Sen. Barbara Boxer (Calif.), top Democrat on the Environment and Public Works Committee, shrugged off environmentalist fears about trading conservation and renewables’ benefits for oil exports. There is “division” among green groups over whether to cut a deal, she said in a brief interview. “I’ve heard environmentalists say this is a great opportunity; others say it’s not,” she said.
Any deal would also likely include some type of aid for refineries in the Northeast that have benefited from cheap domestic crude that cannot be exported currently. Sen. Tom Carper (D-Del.) said he said he is in discussions for an approach “to make whole American refineries that in many cases would simply go out of business” should exports be permitted.
House Minority Whip Steny Hoyer (D-Md.) told reporters that oil exports were not objectionable enough to sink a possible deal on their own.
Ending the 1970s-era ban on exports, the year’s top priority for the American Petroleum Institute, is “not where we want to go,” Hoyer said. “But on the other hand, if there were substantial agreements by the Republicans on some things that we thought were very important, that might be something” to consider during the budget talks.
The Sierra Club’s New Jersey chapter called out its junior Democratic senator directly on Tuesday, pleading for Cory Booker to “stand up to Big Oil” by ruling out any change to the export ban.
“We already have 15 pipelines proposed throughout our state and this plan will bring more dirty fossil fuel infrastructure through our communities,” Sierra’s New Jersey director, Jeff Tittel, said in a statement.
SolarCity CEO Lyndon Rive, head of the nation’s biggest rooftop solar power company, fueled talk of a deal that would marry clean-energy tax benefits with conservation funding – as well as other Democratic priorities – during an interview in Paris yesterday. If allowing exports “in return, enabled us to have long-term visibility into continuing to incentivize and promote solar, then I think that’s a fair trade,” Rive said.
Even as lawmakers openly mull a deal, few in the Senate have reckoned with how the Democratic demands under a deal that allows exports would fare among senior House Republicans. Not only does House Natural Resources Chairman Rob Bishop want broader reforms in exchange for any extension for federal conservation spending, but many House conservatives are ideologically set against boosting breaks for renewable energy.
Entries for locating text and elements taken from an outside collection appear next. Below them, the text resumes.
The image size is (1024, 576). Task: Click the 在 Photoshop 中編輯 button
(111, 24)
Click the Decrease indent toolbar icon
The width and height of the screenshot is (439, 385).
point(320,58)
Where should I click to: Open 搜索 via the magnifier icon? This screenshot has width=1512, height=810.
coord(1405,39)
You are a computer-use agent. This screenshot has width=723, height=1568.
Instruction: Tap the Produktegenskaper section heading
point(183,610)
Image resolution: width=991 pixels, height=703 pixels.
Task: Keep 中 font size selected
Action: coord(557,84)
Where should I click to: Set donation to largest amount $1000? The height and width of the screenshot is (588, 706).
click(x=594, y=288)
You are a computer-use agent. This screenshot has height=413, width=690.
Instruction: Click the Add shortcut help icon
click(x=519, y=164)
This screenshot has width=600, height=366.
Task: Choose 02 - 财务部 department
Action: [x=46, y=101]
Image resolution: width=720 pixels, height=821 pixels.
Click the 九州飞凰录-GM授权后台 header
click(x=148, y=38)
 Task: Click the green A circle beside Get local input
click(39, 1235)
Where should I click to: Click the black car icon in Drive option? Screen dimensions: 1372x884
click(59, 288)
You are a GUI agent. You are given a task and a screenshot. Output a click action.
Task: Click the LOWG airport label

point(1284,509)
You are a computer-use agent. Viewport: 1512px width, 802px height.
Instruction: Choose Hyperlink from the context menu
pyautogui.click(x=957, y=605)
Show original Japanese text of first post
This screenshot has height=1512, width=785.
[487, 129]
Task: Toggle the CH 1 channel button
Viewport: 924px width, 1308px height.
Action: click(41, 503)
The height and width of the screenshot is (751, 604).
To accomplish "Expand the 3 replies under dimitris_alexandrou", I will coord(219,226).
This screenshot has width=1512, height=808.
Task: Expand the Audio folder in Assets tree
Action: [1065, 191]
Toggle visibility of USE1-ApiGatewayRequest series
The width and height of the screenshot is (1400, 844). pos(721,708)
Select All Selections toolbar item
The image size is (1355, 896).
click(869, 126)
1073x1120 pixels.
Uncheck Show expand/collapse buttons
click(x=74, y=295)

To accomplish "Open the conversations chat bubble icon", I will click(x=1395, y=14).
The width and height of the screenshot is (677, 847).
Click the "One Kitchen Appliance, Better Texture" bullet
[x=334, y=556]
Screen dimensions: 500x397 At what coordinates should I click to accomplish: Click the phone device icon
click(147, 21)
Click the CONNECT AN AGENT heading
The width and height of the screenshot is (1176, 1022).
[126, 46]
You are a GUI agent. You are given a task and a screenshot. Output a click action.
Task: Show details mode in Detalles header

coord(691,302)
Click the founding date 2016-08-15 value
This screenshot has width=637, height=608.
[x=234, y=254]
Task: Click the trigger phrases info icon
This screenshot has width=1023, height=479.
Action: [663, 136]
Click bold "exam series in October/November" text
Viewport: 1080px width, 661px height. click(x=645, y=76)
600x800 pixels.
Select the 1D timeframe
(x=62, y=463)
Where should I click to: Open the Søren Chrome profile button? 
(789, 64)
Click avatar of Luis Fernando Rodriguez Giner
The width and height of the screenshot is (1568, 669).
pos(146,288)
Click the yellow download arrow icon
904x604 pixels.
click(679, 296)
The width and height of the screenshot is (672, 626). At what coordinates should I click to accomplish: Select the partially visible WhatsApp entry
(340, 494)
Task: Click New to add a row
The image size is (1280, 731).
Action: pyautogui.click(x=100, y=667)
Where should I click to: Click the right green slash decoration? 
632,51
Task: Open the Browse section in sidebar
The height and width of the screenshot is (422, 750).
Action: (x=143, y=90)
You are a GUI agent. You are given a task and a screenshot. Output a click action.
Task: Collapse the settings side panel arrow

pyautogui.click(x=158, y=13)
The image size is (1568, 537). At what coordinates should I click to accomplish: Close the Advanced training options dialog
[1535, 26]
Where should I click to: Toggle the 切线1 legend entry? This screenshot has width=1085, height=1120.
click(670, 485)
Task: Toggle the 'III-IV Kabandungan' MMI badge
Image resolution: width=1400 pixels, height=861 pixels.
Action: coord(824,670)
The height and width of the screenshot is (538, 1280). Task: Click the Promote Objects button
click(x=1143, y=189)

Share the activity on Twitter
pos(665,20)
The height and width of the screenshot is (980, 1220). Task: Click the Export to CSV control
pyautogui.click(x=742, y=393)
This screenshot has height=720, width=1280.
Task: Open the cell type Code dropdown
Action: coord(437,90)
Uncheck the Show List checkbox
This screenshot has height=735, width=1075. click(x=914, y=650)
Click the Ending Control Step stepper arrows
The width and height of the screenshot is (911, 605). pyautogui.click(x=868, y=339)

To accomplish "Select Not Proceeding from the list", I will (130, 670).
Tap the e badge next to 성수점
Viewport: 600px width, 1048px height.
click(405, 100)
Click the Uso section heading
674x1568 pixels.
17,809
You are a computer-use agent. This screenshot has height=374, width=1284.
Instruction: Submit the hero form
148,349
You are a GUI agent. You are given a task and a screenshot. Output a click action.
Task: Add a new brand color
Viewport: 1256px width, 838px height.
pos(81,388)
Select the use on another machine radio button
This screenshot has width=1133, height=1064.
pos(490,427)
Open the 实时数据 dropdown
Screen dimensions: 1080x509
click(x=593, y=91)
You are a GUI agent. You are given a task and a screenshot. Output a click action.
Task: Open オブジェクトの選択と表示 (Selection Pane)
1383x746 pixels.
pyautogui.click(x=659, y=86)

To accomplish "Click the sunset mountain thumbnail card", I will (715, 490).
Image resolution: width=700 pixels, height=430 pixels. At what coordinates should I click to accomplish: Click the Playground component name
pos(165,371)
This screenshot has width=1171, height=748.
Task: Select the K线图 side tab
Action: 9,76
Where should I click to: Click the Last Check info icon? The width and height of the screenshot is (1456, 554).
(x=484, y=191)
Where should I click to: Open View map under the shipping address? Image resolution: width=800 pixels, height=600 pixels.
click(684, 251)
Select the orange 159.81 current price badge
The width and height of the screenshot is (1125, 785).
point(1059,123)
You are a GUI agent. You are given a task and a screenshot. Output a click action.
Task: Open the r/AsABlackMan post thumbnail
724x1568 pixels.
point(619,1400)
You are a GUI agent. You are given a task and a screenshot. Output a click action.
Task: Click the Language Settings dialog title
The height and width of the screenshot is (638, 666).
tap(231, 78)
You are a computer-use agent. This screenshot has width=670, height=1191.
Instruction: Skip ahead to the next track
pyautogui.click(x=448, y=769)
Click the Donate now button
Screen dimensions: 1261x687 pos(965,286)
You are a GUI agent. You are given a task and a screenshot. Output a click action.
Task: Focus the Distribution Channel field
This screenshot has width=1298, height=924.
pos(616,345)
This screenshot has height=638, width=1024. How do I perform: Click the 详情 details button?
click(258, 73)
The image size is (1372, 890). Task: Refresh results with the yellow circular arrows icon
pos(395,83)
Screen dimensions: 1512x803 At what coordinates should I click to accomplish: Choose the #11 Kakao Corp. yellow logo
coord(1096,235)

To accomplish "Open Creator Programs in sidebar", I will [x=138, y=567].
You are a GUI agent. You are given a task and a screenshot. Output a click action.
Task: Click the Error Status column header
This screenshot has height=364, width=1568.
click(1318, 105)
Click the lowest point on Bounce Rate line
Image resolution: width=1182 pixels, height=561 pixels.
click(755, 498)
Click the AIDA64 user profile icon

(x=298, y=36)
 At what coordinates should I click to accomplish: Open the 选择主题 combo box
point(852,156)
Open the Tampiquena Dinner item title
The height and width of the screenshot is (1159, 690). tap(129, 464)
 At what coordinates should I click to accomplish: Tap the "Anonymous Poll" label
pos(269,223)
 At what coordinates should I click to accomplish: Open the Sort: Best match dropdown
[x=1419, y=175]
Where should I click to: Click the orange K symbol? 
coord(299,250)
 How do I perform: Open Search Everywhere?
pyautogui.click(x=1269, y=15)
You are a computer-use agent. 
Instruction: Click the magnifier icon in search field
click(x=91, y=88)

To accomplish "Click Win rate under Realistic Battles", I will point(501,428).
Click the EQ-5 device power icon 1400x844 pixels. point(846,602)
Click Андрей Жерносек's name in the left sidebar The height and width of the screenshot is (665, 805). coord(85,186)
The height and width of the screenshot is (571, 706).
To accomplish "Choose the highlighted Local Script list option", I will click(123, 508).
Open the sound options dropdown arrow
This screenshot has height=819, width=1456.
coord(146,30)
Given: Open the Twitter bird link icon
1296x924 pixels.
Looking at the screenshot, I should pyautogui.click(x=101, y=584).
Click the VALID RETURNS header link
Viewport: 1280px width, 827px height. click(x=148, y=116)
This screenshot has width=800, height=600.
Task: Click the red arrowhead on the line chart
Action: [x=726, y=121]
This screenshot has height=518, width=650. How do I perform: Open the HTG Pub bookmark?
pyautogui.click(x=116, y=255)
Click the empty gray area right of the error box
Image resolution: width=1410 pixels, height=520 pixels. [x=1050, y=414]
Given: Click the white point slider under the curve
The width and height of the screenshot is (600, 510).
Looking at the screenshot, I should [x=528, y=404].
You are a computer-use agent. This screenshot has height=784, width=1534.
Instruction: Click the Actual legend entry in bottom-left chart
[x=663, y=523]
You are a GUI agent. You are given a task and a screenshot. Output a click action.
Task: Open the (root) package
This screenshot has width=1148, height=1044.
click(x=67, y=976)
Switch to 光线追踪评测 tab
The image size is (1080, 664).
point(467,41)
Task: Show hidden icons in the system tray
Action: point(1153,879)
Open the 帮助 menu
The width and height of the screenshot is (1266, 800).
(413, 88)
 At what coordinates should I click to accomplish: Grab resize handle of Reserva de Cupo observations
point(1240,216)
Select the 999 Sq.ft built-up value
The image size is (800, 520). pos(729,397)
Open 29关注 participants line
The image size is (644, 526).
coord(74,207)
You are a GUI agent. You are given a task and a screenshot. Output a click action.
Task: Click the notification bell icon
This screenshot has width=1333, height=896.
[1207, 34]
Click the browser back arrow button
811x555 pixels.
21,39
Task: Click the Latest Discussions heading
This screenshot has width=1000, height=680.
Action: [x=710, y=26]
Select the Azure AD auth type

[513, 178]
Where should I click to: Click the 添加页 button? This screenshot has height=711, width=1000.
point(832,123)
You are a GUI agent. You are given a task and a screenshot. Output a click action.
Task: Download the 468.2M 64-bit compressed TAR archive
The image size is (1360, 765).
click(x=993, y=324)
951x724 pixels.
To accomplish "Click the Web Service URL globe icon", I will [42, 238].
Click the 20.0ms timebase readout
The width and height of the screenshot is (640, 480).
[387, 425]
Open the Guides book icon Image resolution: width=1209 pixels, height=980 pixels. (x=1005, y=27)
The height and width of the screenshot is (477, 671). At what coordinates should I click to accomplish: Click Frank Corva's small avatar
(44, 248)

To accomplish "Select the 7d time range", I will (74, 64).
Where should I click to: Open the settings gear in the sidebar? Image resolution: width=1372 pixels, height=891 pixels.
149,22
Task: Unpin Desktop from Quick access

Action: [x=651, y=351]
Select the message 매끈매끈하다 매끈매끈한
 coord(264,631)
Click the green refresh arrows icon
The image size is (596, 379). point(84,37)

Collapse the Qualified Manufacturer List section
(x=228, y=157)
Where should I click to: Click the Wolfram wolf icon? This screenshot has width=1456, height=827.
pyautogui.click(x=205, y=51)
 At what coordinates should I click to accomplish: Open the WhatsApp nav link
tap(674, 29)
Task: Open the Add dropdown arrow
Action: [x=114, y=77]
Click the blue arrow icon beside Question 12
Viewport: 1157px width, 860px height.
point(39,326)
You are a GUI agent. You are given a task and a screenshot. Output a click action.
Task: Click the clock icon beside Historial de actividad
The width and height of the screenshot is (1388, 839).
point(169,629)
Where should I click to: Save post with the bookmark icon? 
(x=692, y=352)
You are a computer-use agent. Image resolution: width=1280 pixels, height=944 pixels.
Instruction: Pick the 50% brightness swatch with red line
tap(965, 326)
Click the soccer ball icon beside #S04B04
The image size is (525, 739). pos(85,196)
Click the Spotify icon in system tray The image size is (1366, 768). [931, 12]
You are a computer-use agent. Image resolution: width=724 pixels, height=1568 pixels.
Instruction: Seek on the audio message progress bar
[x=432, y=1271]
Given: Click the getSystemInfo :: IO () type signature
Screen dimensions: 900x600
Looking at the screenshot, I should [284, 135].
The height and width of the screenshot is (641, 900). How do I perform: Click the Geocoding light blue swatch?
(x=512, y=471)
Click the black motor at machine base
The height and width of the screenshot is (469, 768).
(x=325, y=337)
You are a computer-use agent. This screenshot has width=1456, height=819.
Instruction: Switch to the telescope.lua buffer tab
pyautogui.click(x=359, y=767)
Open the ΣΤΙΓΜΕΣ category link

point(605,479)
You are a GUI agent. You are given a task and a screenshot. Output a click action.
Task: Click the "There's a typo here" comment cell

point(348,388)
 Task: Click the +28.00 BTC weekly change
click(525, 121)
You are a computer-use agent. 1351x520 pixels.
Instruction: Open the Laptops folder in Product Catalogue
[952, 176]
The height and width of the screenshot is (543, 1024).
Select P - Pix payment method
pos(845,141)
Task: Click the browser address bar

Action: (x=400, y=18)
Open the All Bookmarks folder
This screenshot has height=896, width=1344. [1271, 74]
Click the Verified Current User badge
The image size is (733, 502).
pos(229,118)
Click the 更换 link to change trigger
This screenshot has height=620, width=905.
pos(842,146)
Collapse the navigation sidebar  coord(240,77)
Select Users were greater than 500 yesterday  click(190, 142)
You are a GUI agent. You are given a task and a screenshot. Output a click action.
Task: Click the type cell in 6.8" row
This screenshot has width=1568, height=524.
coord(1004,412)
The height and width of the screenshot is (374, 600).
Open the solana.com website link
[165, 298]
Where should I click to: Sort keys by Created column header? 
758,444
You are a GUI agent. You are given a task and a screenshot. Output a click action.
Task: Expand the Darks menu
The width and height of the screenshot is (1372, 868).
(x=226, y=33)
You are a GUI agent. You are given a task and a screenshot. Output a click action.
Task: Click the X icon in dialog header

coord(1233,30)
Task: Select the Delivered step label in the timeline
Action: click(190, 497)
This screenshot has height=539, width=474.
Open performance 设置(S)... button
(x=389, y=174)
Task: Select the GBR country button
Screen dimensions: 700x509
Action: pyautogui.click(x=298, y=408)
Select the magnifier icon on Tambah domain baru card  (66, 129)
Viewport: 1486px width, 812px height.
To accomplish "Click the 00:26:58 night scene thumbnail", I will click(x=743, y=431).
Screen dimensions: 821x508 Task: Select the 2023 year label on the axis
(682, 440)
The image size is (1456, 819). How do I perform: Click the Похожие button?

And unrelated disagreements over tax policies this week, such as the earned income credit, may yet force the GOP to punt on a broad package of tax-break extensions that would leave the Democrats without a vehicle for their must-have incentives for wind and solar. Should the tax package evaporate, prospects would dim for an oil exports deal despite the apparent White House openness.“I think it would be really hard to support it without the tax provisions as part of a broader, pro-environmental package to accompany the lifting of the ban,” one Democratic aide said.